+++ Texte de la page +++

En aval de cette connaissance client, quels dispositifs imaginez-vous ?

La première étape pour connecter les points de contact est de réaliser l'unicité des prix. C'est fait. Mais il faut également que tous les éléments de la chaîne assimilent les informations apportées par le client. Afin par exemple que lorsque le client téléphone au centre d'appel, nous sachions ce qu'il a vu ou acheté. Et ceci avec une solution fluide, allégée, facile pour lui.

L'étape suivante réside dans la digitalisation du point de vente. Ce sera la prochaine étape pour Darty. Notez qu'elle est déjà entamée : nos livreurs et réparateurs sont équipés d'une tablette qui envoie immédiatement par email le devis ou la facture et permet de recommander au client des accessoires correspondant à ses équipements.

Comment conciliez-vous sur le même site vente en ligne et incitation à se rendre en magasin ?

Ce qui compte est que le client convertisse, que ce soit en magasin ou en ligne. Le site présente d'ailleurs un avantage notable : au moins, l'achat est immédiat. Mais certains clients n'achètent qu'en magasin, après avoir recherché sur Internet. Nous considérons toutes ces possibilités comme le même parcours et intégrons complètement au site la préparation de l'achat en magasin. Par exemple par un lien vers le stock du magasin placé juste sous le prix qu'indique la fiche produit. Les points de vente sont également présents comme filtres en colonne de gauche des listings. Cela permet de lier le physique et le virtuel.

"Le chiffre d'affaires généré par le site s'est élevé en 2012 à 350 millions d'euros"

Vendre en ligne le stock de vos magasins nécessite de disposer d'une information très à jour. Comment vous y prenez-vous ?

Chacun des magasins remonte son stock en quasi temps réel, c'est-à-dire tous les quarts d'heure, afin que le site soit le plus précis possible. Cette fréquence est donc déjà élevée, mais nous travaillons sur une vraie vision en temps réel, qui entrera en fonction dans les prochaines semaines.

Avant l'été Darty annonçait que 12% de son chiffre d'affaires était généré par son site. Quelle est votre politique d'attribution des ventes ?

+++

Travail à réaliser:
1. Reprenez le passage du texte sur Darty allant de "Chacun des magasins" jusqu'à "les prochaines semaines." inclus, en substituant "toutes les cinq minutes" à "tous les quarts d'heure".
2. Prolongez le texte sur Darty au-delà de sa dernière phrase.

+++ Données disponibles +++

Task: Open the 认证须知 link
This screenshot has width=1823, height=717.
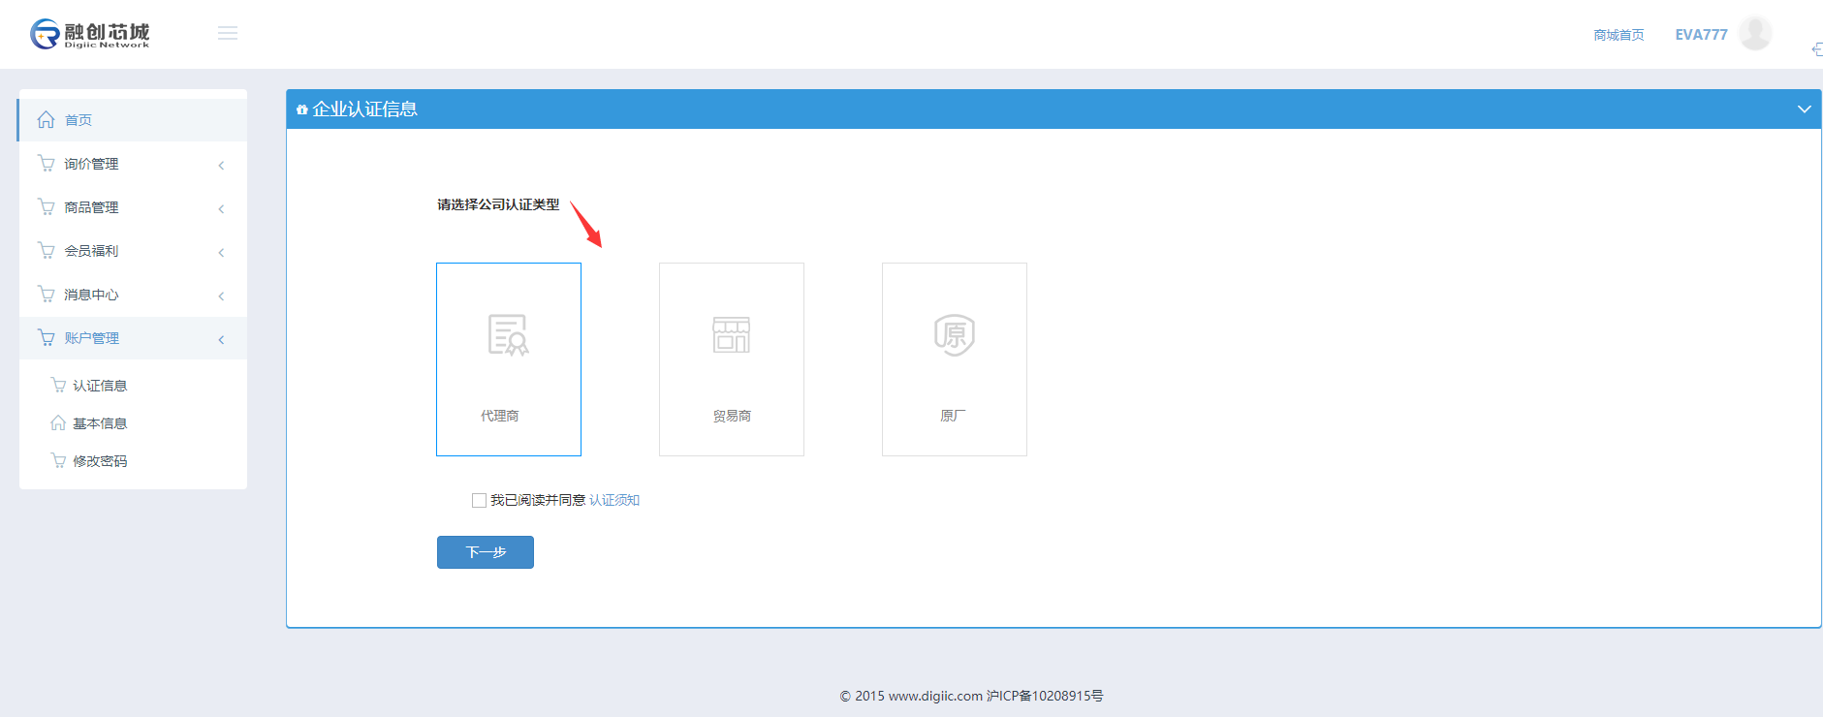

+++

Réponses attendues:
1.
Chacun des magasins remonte son stock en quasi temps réel, c'est-à-dire toutes les cinq minutes, afin que le site soit le plus précis possible. Cette fréquence est donc déjà élevée, mais nous travaillons sur une vraie vision en temps réel, qui entrera en fonction dans les prochaines semaines.

2.
Peu importe où se fait la conversion, la vente est attribuée au magasin. Nos points de vente commercialisent environ 4 000 références et notre site 16 000. Même lorsque la commande en ligne concerne une référence se trouvant uniquement dans le stock central, elle est affectée au magasin le plus proche du client.

Au total, le chiffre d'affaires généré par le site, qu'il repose sur le stock central ou sur ceux des magasins, s'est élevé en 2012 à 350 millions d'euros. La croissance reste très significative cette année, même si elle varie selon les segments.

Le pouvoir d'achat se dégrade, les marges s'effritent... les e-commerçants high-tech et électroménager souffrent. Et les ventes à surface égale de Darty reculent. Comment réagissez-vous ?

Le contexte économique pousse le consommateur à s'informer encore davantage pour être sûr d'obtenir le bon prix. Le bon prix ne signifie d'ailleurs pas nécessairement le moins cher : cela peut être un prix comprenant certains services. C'est notre proposition. Nous sommes extrêmement transparents à la fois sur le prix et sur ce qu'achète le client. Le prix affiché est le prix final, rien n'est ajouté lors d'étapes ultérieures.

Quant aux e-commerçants qui souffrent, l'équation se fait certes sur l'offre mais aussi sur l'exécution. Chez Darty, tout est mutualisé entre le site et les magasins. Ceci nous confère compétitivité et ultra-rentabilité. D'autant que le site bénéficie beaucoup de la puissance de la marque : c'est Darty lui-même qui vous livre, qui répare, etc. Et la mutualisation est aussi bénéfique aux points de vente, puisque l'outil de vente des vendeurs en magasin, c'est le site.

"Avant, les pure players voulaient tout vendre. Maintenant, ils se recentrent."

Outre la connaissance du client, quels sont les grands enjeux de Darty aujourd'hui ?

Comme tous les distributeurs, d'abord développer l'audience - déjà considérable chez Darty - puis s'assurer que le site la renvoie bien en magasin. Car dans 20 ans, 80% du commerce mondial se fera encore dans le monde physique. Cela passe par la visibilité des magasins sur le site, par la mise en place d'une relation personnalisée des magasins avec les internautes via des espaces dédiés, et bien sûr par ce qui se gère en magasin : offre, merchandising, parcours client...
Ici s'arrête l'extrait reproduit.